Daruma ~una bambola giapponese~

 

Daruma o Boddhi-dharma, di origini indiane, secondo la leggenda era il figlio del re indiano meridionale. Partì per la Cina, dove cominciò a diffondere la sua dottrina Zen per convertire i cinesi, prima a Canton, intorno al VI-VII secolo, ma non soddisfatto si diresse verso la Cina Settentrionale. Si racconta che abbia trascorso gli ultimi anni della sua vita, isolato da tutti, sul monte Song pregando per nove lunghi anni, in posizione Zen (zazen) rivolto verso un muro.

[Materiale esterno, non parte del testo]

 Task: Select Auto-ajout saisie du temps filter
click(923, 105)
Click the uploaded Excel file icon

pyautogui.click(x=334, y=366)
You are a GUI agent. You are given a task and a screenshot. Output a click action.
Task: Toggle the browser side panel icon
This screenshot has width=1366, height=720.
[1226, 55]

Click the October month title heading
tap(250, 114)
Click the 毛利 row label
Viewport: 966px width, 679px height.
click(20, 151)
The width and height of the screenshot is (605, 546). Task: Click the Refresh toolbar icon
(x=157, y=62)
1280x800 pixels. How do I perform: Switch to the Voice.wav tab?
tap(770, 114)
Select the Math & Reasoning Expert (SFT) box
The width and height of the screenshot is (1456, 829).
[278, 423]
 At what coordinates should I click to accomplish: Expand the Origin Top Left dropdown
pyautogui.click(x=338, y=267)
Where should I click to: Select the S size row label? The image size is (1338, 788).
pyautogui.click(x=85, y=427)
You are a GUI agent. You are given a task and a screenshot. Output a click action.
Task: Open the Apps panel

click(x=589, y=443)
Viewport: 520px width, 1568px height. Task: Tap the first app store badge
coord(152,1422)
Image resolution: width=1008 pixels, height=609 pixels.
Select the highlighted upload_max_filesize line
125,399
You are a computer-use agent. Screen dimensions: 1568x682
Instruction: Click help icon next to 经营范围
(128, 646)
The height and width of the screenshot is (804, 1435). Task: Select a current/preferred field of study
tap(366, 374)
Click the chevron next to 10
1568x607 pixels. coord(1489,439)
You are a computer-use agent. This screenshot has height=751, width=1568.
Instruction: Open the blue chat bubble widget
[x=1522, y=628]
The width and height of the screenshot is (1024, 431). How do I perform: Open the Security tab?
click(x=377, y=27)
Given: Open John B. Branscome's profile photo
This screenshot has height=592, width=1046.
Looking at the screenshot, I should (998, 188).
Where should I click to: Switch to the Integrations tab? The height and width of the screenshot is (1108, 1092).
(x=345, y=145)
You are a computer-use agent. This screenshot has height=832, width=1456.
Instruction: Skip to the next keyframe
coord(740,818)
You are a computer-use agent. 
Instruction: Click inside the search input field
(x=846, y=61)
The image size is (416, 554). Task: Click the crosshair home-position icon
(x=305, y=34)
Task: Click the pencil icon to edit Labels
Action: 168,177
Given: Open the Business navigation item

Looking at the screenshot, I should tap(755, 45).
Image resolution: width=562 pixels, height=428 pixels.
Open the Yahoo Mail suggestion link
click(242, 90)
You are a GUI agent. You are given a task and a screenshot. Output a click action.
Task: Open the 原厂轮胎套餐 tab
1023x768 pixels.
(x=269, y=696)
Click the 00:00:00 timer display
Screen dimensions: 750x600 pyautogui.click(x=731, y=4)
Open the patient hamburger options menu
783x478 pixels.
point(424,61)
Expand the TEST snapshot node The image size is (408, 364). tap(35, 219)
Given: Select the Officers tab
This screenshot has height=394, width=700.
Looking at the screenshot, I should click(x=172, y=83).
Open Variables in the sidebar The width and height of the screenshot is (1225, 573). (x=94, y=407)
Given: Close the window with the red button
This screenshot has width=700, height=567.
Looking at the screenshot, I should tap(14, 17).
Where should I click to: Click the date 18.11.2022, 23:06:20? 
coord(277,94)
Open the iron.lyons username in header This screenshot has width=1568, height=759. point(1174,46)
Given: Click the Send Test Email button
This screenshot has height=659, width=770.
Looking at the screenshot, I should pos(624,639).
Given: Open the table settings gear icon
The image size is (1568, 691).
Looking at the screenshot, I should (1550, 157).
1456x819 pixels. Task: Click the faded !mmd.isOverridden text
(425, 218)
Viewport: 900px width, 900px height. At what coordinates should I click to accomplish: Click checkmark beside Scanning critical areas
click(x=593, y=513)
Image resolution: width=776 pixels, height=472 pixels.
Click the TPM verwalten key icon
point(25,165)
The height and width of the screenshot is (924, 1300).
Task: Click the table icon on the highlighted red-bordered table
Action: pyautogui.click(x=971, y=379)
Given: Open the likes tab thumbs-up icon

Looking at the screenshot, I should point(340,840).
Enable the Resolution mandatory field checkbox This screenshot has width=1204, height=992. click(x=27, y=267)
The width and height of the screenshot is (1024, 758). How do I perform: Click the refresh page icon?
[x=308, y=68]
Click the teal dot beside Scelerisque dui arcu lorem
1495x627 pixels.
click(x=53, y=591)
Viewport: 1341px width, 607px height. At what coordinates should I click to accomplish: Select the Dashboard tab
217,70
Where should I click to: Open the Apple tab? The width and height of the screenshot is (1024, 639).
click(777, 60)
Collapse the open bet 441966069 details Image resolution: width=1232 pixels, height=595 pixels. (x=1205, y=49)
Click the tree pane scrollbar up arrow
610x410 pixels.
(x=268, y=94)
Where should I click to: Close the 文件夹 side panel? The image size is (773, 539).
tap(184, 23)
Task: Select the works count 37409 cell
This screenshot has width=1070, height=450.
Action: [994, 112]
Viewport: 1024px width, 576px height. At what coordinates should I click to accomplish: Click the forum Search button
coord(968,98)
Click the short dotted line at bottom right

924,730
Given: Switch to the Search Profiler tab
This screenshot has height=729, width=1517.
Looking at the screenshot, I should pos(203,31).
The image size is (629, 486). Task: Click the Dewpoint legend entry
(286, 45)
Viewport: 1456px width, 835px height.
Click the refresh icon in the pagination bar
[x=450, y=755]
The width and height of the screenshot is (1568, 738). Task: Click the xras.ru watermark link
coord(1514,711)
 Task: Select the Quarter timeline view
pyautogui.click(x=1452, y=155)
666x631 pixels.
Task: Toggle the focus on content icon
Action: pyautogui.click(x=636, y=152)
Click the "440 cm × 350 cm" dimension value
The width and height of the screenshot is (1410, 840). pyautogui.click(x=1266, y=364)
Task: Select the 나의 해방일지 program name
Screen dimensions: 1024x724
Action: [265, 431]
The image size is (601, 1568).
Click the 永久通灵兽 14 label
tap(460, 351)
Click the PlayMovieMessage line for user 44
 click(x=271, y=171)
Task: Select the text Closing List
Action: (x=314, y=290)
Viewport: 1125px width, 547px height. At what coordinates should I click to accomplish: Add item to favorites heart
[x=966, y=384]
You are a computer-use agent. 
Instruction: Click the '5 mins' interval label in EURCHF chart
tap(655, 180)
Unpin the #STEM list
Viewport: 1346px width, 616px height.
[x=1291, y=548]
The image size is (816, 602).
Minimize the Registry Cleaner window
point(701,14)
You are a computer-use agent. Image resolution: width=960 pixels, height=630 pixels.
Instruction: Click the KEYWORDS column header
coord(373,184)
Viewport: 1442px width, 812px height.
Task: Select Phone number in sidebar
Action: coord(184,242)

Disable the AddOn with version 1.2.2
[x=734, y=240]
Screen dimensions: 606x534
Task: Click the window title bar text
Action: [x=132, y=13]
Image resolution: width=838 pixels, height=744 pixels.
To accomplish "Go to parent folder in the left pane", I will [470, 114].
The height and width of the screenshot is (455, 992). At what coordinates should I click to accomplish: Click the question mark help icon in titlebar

La leggenda del patriarca indiano ha subito ulteriori sviluppi anche fuori dal buddismo: ad esempio, al maestro sono stati attribuiti vari lavori di tipo taoista e poi si dice che sia stato il fondatore delle arti marziali legate al monastero di Shaolin, o Shorinji. Secondo una tradizione giapponese, Bodhidharma non tornò in India ma andò verso est, verso il Giappone, dove si racconta del suo incontro con Shōtoku Taishi, il principe ereditario del Giappone. Secondo il Nihonshoki (VII secolo), il principe (Daruma impersonificato) incontrò un mendicante ai piedi del monte Kataoka a Nara e scambiò con lui una poesia per ‘guarirlo’ dalla fame; o secondo un’altra leggenda, i due si incontrarono sul monte Tiantai (in Cina), dove Bodhidharma gli aveva predetto che si sarebbero incontrati di nuovo, in un’altra vita però, in Giappone. Questa leggenda crebbe insieme al culto di Shōtoku Taishi nel periodo medievale, dove ancora tutt’ora c’è il Darumadera o Darumaji (il tempio Daruma) a Kataoka e il tempio Hōryūji.

Bambola Daruma: “Cade sette volte e si rialza otto”

Dieci secoli dopo, Daruma diventò una divinità molto popolare nel periodo Edo, protettore dei bambini e portatore di buona fortuna. Vi è un portafortuna che lo ritrae a forma di una bambola / talismano senza gambe che rotola, per il detto “cade 7 volte e si rialza 8” (nana korobiya oki 七 転び八起き). Questa rappresentazione è legata alla credenza che Bodhidharma, dopo i nove anni di meditazione, perse le gambe.  Queste bambole proteggevano i bambini contro le malattie, soprattutto il vaiolo, e aiutavano per la buona riuscita di un parto o per un buon raccolto, un nuovo inizio e grande prosperità per chiunque li possedesse.

Egli è spesso rappresentato con il colore rosso, che simboleggia per esempio il morbillo; si dice che il dio del vaiolo ami il rosso, si cercava di accattivarselo nella speranza di essere curati il prima possibile, nella speranza di contrarre la malattia in maniera lieve. Altra sua rappresentazione è con la barba e lunghe sopracciglia che formano il carattere il numero 8 (八) e per questo viene chiamato hachiōji no daruma (Daruma del numero otto).

Inoltre, nel contesto epidemico sino-giapponese, c’è un’affinità con un’altra figura, l’ōrang ōtan, una scimmia con caratteristiche umane che ama bere, ama l’alcool, e per questo ha la faccia rossa; difatti, il termine shōjō viene usato in modo figurato, per designare un ubriacone e, quando parliamo di febbre dello ōrang ōtan (shōkō netsu), in realtà si parla della scarlattina.

Queste sono solo alcune rappresentazioni e leggende del Daruma: non sempre è una figura positiva o fortunata (viene compreso anche tra le sette divinità della fortuna), anzi secondo alcune tradizioni si allea anche con i demoni.